### Directions
Lines below starting with the line with "Profile for mob1900 (697, 2014)" and going on through the line with "montres connectées android wear (125, 142)" must be output exactly; the rest of the records must be left out.

Data for analysis: Begin

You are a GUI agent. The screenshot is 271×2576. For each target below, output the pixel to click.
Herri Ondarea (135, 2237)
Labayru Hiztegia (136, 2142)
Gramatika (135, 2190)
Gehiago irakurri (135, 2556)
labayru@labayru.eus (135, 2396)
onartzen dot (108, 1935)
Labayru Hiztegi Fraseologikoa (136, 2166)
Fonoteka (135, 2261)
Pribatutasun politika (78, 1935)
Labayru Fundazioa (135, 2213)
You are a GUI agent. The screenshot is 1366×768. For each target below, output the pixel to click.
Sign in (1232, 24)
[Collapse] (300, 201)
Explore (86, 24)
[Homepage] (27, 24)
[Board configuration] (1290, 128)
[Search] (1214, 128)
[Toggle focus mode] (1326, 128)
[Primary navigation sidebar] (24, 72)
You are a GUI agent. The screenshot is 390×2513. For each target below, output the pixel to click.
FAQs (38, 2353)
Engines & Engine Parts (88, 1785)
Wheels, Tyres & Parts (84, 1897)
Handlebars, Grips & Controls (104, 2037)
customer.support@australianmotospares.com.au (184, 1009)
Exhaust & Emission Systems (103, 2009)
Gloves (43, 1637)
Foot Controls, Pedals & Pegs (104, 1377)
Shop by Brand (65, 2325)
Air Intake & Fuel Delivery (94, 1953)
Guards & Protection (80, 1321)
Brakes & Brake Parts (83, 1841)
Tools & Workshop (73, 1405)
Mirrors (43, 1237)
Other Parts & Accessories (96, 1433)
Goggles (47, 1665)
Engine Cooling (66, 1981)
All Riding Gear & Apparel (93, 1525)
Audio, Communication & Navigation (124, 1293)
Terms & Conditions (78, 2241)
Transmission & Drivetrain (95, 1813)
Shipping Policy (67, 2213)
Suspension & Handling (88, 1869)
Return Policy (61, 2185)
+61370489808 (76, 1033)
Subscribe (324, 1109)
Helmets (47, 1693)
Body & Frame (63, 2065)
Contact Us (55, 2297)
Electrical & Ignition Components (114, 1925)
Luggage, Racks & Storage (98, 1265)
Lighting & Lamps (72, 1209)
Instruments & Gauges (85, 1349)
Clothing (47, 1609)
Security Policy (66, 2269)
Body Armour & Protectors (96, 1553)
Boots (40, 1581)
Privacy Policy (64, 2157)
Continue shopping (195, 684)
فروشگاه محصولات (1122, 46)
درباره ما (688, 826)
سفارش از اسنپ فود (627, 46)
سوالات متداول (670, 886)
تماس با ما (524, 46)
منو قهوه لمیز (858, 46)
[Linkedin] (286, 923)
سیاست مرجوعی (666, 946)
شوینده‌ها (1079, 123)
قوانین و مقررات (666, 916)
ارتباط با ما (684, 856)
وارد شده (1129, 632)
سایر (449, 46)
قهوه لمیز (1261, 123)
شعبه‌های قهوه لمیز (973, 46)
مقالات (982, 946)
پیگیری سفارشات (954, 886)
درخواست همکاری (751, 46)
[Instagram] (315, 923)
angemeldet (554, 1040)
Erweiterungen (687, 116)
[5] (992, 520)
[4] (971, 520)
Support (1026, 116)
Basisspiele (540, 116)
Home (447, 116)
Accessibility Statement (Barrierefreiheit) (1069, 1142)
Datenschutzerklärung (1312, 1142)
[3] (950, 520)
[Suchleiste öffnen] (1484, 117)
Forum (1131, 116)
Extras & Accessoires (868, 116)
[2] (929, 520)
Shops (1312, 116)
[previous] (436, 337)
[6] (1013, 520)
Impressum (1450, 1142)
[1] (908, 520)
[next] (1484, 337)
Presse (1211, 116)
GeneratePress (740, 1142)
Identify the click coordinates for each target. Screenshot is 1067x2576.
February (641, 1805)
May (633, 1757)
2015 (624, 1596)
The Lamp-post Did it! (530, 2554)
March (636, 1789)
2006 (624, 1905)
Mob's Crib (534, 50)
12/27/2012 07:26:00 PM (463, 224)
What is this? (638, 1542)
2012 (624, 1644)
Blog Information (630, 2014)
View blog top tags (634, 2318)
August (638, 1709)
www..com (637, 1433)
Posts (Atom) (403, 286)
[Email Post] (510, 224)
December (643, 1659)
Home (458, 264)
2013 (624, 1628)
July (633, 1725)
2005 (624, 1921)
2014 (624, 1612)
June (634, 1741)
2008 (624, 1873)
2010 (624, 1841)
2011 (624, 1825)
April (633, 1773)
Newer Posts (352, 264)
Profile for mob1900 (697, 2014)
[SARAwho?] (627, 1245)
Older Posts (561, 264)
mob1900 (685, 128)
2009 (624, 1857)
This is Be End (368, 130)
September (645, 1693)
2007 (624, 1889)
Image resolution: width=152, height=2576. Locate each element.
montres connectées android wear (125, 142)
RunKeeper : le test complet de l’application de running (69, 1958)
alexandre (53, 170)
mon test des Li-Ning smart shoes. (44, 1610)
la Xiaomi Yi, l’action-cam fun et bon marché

Data for analysis: End

### Your response
Profile for mob1900 (697, 2014)
[SARAwho?] (627, 1245)
Older Posts (561, 264)
mob1900 (685, 128)
2009 (624, 1857)
This is Be End (368, 130)
September (645, 1693)
2007 (624, 1889)
Image resolution: width=152, height=2576. Locate each element.
montres connectées android wear (125, 142)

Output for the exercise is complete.